Time present and time past
Are both perhaps present in time future,
And time future contained in time past.
From Burnt Norton by T S Eliot.
Monument was made by Susan Hiller, a pioneer of installation art, in 1980-81. She photographed a series of Victorian ceramic tiles in Postman Park, London and now they sit on the white wall of an art gallery, a series of matching memorials to single acts of conspicuous bravery. All of them were carefully chosen at the time they were made and the reasons for their inclusion are made clear in the inscriptions. They record moments of great drama and tragedy which would otherwise be forgotten. Sarah Smith, a pantomime artiste who died while attempting to save the life of her companion when her inflammable dress caught fire, David Selves, a twelve year old boy who supported his drowning playfellow and died with him clasped in his arms, John Cranmer Cambridge a twenty three year old clerk who was drowned near Ostend whilst saving the life of a stranger and a foreigner, and thirty six others. They are obviously moving to read and also fascinatingly brief but telling. Often they leave you wanting to know more. Exactly what was it that William Freer Lucas, a doctor at the Middlesex hospital did when he risked poison for himself rather than lessen any chance of saving a child’s life and died in 1893? Distant events are brought vividly into the present when you read these tiny stories, which have the power of a well written haiku, but their real meaning is also lost in the mists of time. We are not to know. They beg many questions which have no real answers, but which strike at the heart of our humanity, questions about memory, mortality, time, heroism, and representation. Right in the middle of them is a piece of modern graffiti scrawled nearby, which Hiller also photographed, “strive to be your own hero”. It links the past and the present and brings us up short as we are made to connect ourselves directly with what we are seeing in the present rather than merely look back sadly at a series of faded tragic incidents from the past.

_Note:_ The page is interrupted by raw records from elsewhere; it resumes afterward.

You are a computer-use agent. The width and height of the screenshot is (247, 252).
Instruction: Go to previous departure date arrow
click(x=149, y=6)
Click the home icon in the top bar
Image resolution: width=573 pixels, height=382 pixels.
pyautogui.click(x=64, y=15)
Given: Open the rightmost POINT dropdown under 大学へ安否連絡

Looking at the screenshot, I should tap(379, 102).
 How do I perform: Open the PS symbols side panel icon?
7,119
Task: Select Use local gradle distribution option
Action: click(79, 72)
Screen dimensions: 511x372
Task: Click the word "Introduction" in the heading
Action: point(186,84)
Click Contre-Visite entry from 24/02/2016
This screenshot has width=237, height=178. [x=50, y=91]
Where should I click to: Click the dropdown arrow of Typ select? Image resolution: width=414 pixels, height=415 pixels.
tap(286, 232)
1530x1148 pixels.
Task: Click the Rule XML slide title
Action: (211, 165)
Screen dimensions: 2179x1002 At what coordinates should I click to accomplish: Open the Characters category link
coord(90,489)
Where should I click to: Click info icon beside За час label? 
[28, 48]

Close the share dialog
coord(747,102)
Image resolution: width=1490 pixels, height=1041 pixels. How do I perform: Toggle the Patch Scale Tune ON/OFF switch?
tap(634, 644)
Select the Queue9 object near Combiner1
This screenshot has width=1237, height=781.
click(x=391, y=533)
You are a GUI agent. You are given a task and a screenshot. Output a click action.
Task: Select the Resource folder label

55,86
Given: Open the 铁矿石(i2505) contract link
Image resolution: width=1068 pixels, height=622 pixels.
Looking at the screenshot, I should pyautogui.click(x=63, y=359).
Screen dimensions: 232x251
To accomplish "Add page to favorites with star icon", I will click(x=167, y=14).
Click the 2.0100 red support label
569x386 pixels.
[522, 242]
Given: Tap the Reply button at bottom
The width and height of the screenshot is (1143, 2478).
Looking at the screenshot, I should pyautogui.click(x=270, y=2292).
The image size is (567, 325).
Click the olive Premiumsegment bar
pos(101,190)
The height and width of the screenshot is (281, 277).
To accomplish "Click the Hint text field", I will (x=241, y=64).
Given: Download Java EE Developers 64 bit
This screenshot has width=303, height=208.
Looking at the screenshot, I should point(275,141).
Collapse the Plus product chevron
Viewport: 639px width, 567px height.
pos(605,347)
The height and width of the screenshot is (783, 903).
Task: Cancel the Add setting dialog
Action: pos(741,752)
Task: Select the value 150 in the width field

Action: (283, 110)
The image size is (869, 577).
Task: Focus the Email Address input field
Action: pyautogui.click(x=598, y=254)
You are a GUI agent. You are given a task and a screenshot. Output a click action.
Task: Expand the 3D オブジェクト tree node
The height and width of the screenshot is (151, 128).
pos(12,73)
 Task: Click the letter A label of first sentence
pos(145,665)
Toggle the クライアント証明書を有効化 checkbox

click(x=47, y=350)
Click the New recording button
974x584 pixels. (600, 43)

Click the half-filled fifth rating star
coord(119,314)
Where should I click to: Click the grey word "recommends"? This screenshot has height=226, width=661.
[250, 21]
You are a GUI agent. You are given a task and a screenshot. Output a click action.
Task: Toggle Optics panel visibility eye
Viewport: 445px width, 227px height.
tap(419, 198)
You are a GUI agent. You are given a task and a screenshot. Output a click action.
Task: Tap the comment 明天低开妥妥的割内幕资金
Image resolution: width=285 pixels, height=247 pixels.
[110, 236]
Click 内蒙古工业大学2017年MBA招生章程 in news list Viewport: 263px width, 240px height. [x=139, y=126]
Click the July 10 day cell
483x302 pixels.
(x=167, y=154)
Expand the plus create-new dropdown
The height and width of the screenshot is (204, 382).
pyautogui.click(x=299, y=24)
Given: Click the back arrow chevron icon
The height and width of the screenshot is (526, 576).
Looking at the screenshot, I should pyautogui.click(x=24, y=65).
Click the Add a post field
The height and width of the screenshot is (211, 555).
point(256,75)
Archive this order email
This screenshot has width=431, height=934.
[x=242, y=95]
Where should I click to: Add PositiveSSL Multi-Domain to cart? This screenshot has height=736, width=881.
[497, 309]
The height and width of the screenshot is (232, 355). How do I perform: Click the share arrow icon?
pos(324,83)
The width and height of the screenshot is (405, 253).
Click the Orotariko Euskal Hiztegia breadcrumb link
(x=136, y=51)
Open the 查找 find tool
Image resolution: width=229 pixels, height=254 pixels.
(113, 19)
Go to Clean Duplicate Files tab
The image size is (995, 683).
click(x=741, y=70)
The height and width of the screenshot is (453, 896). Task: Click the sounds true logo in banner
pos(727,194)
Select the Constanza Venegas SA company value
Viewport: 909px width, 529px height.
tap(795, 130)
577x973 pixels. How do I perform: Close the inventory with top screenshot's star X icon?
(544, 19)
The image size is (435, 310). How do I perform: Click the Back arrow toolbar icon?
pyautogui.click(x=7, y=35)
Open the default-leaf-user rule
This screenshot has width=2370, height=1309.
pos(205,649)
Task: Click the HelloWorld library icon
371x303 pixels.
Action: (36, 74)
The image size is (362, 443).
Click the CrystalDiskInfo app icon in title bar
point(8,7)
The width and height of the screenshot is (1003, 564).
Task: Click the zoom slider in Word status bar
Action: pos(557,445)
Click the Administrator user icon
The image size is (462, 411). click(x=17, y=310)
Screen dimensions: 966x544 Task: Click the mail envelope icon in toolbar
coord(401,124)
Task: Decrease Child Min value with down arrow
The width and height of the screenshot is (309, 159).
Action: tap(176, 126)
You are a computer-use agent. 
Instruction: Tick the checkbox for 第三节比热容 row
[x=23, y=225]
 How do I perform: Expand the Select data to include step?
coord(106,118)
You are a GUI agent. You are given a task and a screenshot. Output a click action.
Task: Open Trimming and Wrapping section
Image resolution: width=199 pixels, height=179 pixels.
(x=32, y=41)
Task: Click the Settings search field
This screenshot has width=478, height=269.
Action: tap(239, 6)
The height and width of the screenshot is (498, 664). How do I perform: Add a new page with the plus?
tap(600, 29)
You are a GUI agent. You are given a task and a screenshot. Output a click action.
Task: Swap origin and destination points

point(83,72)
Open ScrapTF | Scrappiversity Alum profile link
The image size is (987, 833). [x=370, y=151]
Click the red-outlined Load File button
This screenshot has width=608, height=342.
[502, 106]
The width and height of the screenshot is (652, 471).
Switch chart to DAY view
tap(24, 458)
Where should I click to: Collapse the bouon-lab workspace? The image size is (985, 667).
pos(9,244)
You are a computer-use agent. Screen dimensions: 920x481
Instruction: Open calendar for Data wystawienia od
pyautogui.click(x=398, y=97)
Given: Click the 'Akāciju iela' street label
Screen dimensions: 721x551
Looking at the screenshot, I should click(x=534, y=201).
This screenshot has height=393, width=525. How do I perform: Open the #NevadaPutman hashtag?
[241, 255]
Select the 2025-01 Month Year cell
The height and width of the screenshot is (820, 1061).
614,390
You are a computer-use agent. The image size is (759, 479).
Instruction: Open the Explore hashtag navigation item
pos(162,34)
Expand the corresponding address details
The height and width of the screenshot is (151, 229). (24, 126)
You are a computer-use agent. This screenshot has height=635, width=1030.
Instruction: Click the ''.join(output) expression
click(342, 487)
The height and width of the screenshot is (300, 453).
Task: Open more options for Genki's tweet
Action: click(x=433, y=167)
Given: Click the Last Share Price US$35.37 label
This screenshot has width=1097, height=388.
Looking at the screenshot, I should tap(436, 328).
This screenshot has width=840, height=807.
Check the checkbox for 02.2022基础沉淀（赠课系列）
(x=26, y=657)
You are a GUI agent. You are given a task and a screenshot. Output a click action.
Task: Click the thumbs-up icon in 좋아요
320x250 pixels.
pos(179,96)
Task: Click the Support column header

Close to the tiles is a wooden Victorian park bench, painted green, with wrought iron ends shaped into leaves and a thirty year old portable CD player ( an object which is in itself now something from the past although it was cutting edge technology when the work was made thirty years ago) and you are invited to sit down and listen to a meditation on time, mortality and links between the present and the past given by a single female voice. We are not told whether it is the voice of the artist. We are only told that this is a voice speaking to us in the future from the past, while in their present. The stories from the memorial tiles are repeated and in a moving section the length of the people’s lives is juxtaposed with the length of time they have been in their new state of death. It is not chilling or depressing. It leads you to explore just how very strange the world is and wonder at how little we really know and how very astonishing it is that we are here at all.
The photographs are my own, taken with the kind permission of the gallery.